Optimal Long-Term Financial Contracting

Peter M. DeMarzo
Stanford University

Michael J. Fishman
Northwestern University

Address correspondence to Michael J. Fishman, Kellogg School of Management, Northwestern University, 2001 Sheridan Road, Evanston, IL 60208, or e-mail: m-fishman{at}kellogg.northwestern.edu

JEL: G30, G32, G35, D82, D86, D92


   Abstract

We develop an agency model of financial contracting. We derive long-term debt, a line of credit, and equity as optimal securities, capturing the debt coupon and maturity; the interest rate and limits on the credit line; inside versus outside equity; dividend policy; and capital structure dynamics.

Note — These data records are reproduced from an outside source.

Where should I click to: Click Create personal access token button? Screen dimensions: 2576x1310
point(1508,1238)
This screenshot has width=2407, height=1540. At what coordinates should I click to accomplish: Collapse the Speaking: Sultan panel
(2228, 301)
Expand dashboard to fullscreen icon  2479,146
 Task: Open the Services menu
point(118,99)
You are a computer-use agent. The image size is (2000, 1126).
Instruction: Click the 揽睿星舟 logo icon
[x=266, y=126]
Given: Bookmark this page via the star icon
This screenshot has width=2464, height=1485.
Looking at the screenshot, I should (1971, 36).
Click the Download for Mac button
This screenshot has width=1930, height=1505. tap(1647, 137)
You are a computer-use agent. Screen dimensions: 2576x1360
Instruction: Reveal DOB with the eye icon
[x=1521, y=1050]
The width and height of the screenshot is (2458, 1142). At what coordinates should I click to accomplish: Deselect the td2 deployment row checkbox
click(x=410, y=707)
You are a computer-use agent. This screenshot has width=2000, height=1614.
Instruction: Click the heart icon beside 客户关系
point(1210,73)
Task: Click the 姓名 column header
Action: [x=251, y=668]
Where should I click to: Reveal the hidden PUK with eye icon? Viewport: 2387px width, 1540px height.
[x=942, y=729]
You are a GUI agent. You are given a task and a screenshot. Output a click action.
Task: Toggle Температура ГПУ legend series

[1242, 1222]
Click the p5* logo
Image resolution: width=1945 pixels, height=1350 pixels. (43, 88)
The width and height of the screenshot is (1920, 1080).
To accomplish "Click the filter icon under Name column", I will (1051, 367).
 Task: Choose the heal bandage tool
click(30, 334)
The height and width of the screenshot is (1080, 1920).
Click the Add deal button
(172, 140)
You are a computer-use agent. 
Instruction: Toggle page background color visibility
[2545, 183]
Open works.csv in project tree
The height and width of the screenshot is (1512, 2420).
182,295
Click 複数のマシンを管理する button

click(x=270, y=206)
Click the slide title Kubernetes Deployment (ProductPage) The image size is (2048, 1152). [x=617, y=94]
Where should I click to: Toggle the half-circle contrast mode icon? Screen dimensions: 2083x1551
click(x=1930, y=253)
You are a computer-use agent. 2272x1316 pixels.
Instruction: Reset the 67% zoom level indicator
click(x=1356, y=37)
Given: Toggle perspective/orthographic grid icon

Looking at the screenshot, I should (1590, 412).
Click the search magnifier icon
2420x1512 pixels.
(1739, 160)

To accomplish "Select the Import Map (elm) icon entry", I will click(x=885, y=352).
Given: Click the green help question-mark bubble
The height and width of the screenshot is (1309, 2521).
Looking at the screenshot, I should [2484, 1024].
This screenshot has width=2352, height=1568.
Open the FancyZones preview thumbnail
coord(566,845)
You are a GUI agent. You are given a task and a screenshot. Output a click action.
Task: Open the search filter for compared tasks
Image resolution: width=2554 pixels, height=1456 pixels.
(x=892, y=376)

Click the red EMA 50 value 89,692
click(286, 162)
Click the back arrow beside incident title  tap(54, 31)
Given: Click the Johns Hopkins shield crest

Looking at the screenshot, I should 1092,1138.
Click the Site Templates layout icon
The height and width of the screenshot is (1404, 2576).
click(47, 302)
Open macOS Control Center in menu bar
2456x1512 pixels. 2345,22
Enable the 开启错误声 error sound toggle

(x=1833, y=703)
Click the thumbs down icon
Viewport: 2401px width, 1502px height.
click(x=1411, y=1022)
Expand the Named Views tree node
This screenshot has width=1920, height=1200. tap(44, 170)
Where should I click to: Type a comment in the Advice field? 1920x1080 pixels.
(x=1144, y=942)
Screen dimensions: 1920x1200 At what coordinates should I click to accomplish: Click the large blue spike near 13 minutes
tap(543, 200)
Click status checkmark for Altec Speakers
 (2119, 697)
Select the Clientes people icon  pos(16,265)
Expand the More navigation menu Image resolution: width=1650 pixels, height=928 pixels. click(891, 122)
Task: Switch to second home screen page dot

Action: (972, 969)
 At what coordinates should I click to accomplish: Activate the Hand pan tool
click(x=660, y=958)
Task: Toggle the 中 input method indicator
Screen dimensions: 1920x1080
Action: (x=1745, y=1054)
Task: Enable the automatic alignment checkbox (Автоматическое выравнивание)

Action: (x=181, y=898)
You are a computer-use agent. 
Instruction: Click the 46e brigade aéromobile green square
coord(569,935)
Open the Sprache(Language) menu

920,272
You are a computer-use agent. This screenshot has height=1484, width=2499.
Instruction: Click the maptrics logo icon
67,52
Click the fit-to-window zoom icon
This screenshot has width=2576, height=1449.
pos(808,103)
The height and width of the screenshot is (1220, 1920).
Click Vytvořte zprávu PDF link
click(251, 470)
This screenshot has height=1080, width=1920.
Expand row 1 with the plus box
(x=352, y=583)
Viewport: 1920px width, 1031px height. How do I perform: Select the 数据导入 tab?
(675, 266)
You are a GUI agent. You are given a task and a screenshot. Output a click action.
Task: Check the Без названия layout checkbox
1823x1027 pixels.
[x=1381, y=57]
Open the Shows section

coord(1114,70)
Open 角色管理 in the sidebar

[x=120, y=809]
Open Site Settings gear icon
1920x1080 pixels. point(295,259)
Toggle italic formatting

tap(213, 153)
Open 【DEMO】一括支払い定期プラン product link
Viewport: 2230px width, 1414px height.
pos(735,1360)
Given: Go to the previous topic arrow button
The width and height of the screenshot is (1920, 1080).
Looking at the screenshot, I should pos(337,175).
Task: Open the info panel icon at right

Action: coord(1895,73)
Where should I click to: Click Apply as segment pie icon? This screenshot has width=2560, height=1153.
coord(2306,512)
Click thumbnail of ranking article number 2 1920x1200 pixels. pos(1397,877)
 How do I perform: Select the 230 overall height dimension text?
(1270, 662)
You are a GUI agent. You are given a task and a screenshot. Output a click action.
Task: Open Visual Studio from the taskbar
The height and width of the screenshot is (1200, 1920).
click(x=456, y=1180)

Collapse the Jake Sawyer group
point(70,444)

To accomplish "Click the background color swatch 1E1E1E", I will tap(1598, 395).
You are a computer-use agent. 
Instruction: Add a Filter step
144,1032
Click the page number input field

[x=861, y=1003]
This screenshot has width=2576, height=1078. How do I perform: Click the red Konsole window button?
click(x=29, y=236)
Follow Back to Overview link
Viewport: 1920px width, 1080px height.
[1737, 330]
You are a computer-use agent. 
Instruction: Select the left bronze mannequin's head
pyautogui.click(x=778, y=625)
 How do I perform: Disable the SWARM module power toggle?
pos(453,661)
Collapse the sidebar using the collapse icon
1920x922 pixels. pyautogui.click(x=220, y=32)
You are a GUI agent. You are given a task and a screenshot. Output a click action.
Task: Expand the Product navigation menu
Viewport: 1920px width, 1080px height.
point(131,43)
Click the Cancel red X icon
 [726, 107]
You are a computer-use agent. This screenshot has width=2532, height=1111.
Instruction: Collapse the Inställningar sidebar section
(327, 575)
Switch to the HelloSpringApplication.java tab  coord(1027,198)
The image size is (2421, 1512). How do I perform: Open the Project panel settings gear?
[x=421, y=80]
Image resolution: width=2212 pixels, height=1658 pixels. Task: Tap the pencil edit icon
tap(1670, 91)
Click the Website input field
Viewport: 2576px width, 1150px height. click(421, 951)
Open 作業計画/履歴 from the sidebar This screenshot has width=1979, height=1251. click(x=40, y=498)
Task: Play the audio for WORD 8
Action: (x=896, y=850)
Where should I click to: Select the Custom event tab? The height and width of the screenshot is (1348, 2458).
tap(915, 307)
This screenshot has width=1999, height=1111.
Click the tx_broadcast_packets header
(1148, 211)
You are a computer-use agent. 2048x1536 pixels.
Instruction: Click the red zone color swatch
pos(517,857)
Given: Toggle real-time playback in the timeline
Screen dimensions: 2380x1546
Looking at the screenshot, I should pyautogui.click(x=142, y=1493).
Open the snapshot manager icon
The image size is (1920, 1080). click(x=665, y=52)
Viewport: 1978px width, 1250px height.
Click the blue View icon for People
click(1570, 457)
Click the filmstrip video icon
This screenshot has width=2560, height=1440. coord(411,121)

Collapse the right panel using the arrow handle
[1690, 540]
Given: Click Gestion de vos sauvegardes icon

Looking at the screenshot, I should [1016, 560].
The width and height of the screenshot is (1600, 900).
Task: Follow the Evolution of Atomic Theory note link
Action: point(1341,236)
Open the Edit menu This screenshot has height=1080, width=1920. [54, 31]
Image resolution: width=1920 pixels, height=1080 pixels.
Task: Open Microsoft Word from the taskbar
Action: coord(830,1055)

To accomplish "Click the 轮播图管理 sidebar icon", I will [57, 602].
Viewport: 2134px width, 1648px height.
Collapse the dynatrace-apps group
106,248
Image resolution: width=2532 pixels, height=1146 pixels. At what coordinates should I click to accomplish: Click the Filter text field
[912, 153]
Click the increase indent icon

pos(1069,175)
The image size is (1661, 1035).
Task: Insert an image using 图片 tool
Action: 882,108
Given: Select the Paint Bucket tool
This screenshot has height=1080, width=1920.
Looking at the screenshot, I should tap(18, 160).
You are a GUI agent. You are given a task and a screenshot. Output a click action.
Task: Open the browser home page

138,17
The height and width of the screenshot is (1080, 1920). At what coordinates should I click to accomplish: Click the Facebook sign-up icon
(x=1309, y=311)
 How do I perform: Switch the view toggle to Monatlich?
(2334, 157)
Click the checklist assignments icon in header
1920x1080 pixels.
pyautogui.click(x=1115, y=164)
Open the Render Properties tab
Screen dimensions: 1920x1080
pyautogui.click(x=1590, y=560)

The optimal debt-equity ratio is history dependent, but debt and credit line terms are independent of the amount financed and, in some cases, the severity of the agency problem. In our model, the agent can divert cash flows; we also consider settings in which the agent undertakes hidden effort, or can control cash flow risk.


We would like to thank Mark Garmaise, Denis Gromb, Bob McDonald, Maureen O'Hara, two reviewers, and seminar and conference participants for helpful comments. This article is based on research supported in part by the NBER and the National Science Foundation under grant No. 0452686.